Compendial Methods Need To Be QualifiedSeptember 12th, 2011 by Peter Calcott
During a recent class I taught at University of California, Berkeley in their Quality and Compliance postgraduate certificate program, a question came up from one of the attendees that mirrored very closely observations I have made in audits over the years. And that question was “do we have to validate compendial methods we use in testing our commercial products?”
That question is, on the surface, very simple. And the answer is no. Neither the FDA nor the EMA requires us to validate compendial tests that we use with our products. But the answer actually has another layer to it which people do not venture too often to address.
While we do not have to validate a compendial method we use with our products, we must demonstrate that it works for the application with our product. ICH Q7 describes in section 12.80, this point clearly.

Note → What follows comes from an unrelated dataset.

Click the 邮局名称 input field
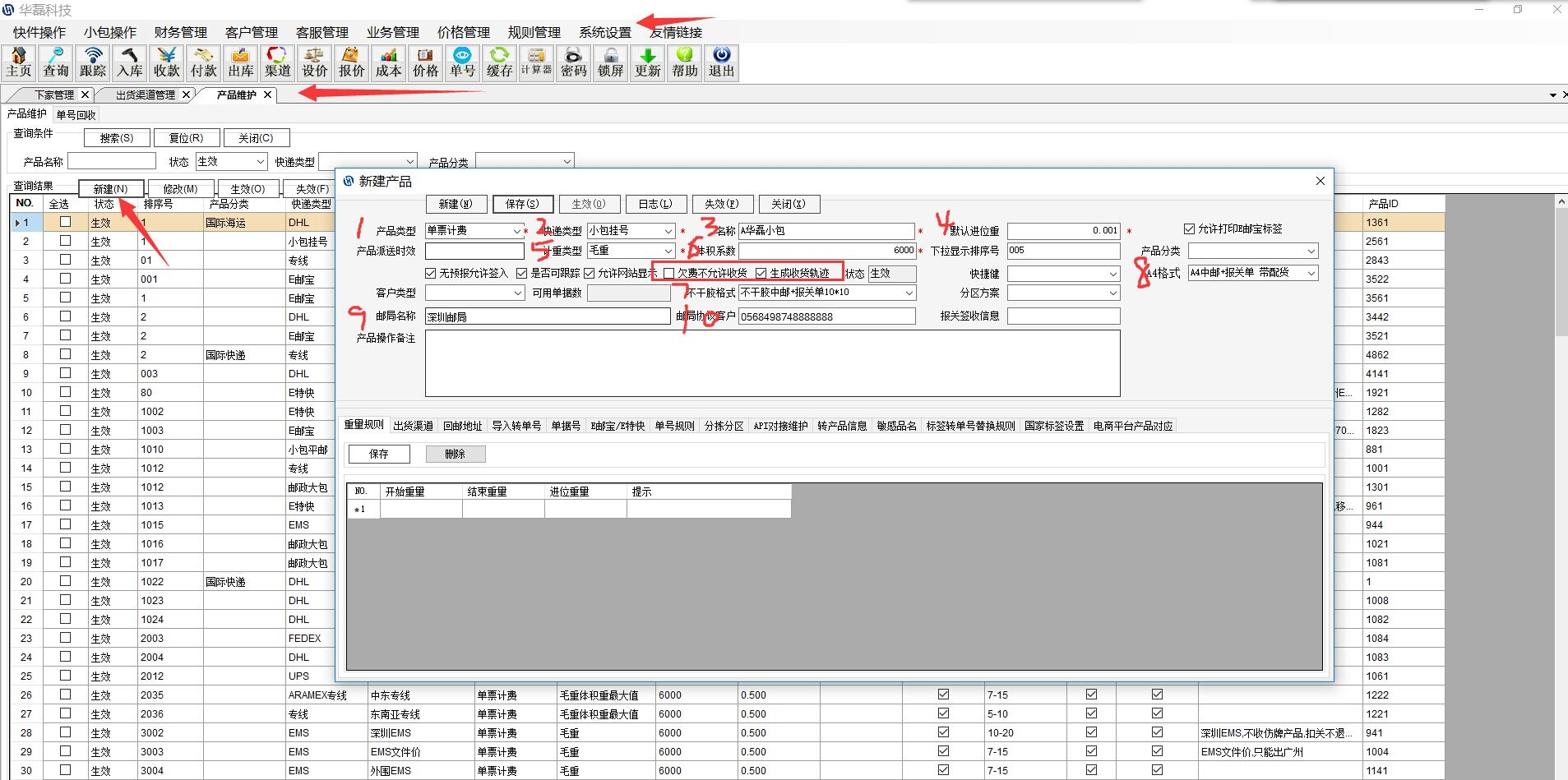The width and height of the screenshot is (1568, 780). coord(547,316)
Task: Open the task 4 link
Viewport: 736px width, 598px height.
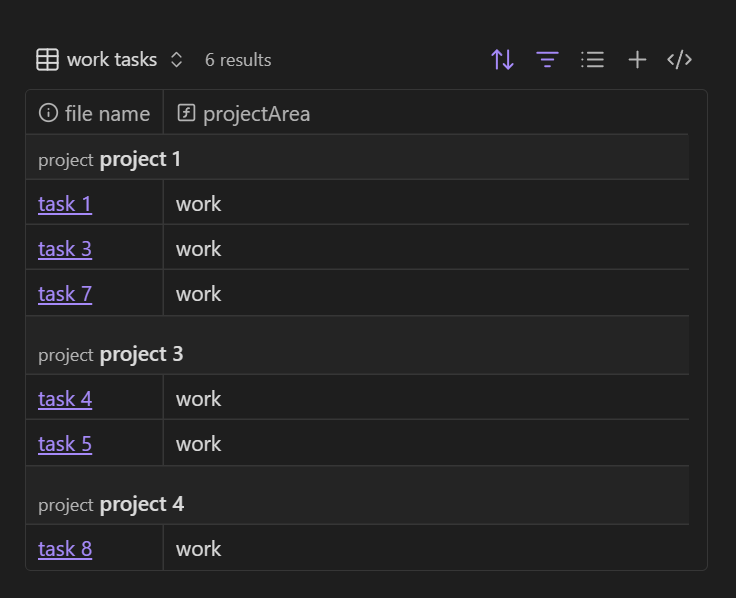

Analytical methods should be validated unless the method employed is included in the relevant pharmacopoeia or other recognised standard reference. The suitability of all testing methods used should nonetheless be verified under actual conditions of use and documented
Thus it is clear that while formal validation is not required, we must demonstrate that it works for our product for the intended purpose. This is very clearly shown in the original form 483 issued to Chiron Corporation for their flu vaccine product plant in UK in October 2004 that resulted in issuance of a warning letter in December 2004. They were cited for a lack of data to support the use of the USP sterility test for their product. Their response was clearly adequate since it was not cited in the warning letter. This action took them off the market in the 2004 flu season for their flu vaccine product
Many times on audit I have reviewed specifications and seen that compendial methods are used for a variety of tests including sterility, endotoxin, particulates and others. My first question is usually to ask for the data to support use of the method for their product. At least 9 out of 10 times, I get blank stares followed by the statement, “we don’t have to validate compendial methods!” I agree with them but follow on with the statement, “I know, but where is the data to support usage of the method?” They often look puzzled still but cannot provide any data. Too often, I believe, the first sentence of the ICH Q7 document is read but the second missed.
What do you have to do the “qualify” it? I recommend a simple qualification plan – rather like a validation protocol – with a testing plan to check the key parameters of the assay such as accuracy, precision, specificity and ruggedness, including interferences. That sounds like a validation and it is: but an abbreviated one touching only on the parameters of issues that make your product unique or challenging.